Britain’s jobless rate has surged to its highest level for nearly five years with the pandemic hitting young workers hardest, but official figures revealed “early signs” of a stabilising jobs market.
The Office for National Statistics (ONS) said the rate of unemployment hit 5.1% between October and December – up from 5% in the previous quarter and its highest since early 2016.
It also revealed that there were 726,000 fewer workers on payrolls last month than before the start of the coronavirus crisis.
Nearly 60% of that drop – 425,000 – were for those aged under 25 in a sign of the toll taken by the crisis on young workers.
Overall, unemployment stood at 1.7 million between October and December, up 454,000 over the year, marking the biggest annual increase since the financial crisis.
But there was a glimmer of light in the figures, which also showed the number of payrolled workers rose by 83,000 between January and February in the second monthly increase in a row.

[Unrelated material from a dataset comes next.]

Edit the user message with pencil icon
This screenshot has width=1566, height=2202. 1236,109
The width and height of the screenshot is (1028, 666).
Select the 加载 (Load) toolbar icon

Chancellor Rishi Sunak pledged to set out his job support plans in next week’s Budget amid calls for more help from some of the sectors hammered by the crisis.
Mr Sunak said: “I know how incredibly tough the past year has been for everyone, and every job lost is a personal tragedy.”
“At the Budget next week I will set out the next stage of our Plan for Jobs, and the support we’ll provide through the remainder of the pandemic and our recovery,” he added.
The furlough scheme has been helping cushion some of the blow of the pandemic, though there are fears of a spike in unemployment when it comes to an end.
Jonathan Athow, deputy national statistician at the ONS, said: “The latest monthly tax figures show tentative early signs of the labour market stabilising, with a small increase in the numbers of employees paid through payroll over the last couple of months.”
He said the proportion of people neither working nor looking for work had also stabilised after surging at the start of the pandemic, with “many people who lost their jobs early on having now started looking for work”.
Figures showed there was also a welcome rise in vacancies between November to January, up 64,000 on the previous quarter.
The claimant count – another measure that includes people working with low income and hours as well as people who are not working – also decreased slightly in January, down 0.8% month-on-month to 2.6 million.
But this is still double the level seen in March 2020.
Total wages rose by 4.7% annually over the quarter to December, thanks to end of year bonuses, but the ONS stressed that, with a high proportion of jobs axed being lower-paid roles, the underlying increase is likely to be around 3%.
The Bank of England is forecasting the jobless rate to surge to almost 8% by the middle of 2021, however Mr Sunak is expected to announce an extension of job support in the March 3 Budget.
Economist James Smith, at ING, said: “The latest UK jobs data provides further evidence that the jobs market stabilised in the final weeks of 2020, following a turbulent autumn.”
But he cautioned: “We suspect that the unemployment rate will rise to around 6-6.5% through the middle of the year, and potentially higher if wage support is removed fairly abruptly in the second quarter.”